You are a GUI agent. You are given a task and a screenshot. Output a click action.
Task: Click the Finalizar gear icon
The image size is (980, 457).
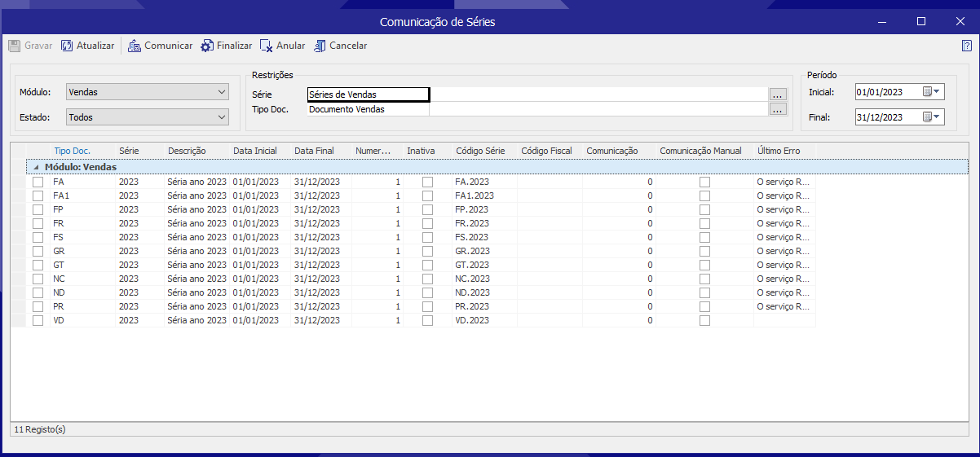click(x=207, y=46)
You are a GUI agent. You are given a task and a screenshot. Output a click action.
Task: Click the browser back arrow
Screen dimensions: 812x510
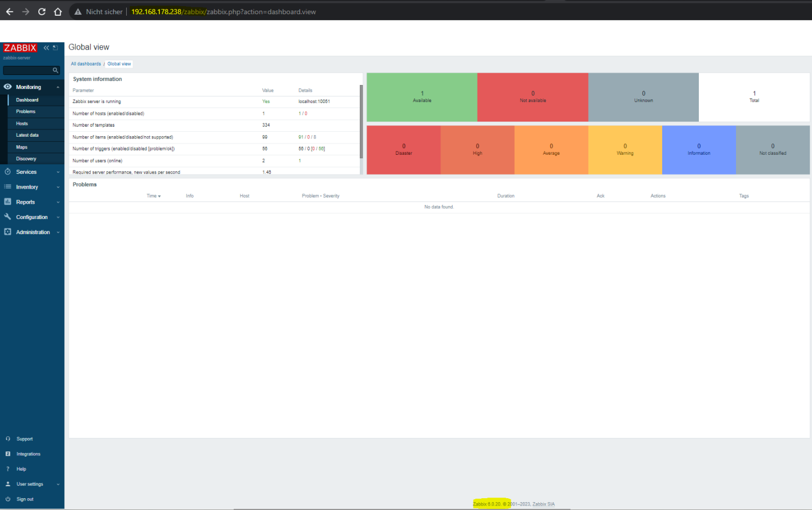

○ ○ ○ ○ ○ ○ ○

**YOUR ASSIGNMENT**
Retype all the material word for word while skipping any picture it contains.

**TASK RESPONSE**
You are a GUI agent. You are given a task and a screenshot. Output a click action.
Task: Click the Finalizar gear icon
The image size is (980, 457).
click(x=207, y=46)
You are a GUI agent. You are given a task and a screenshot. Output a click action.
Task: Click the browser back arrow
Screen dimensions: 812x510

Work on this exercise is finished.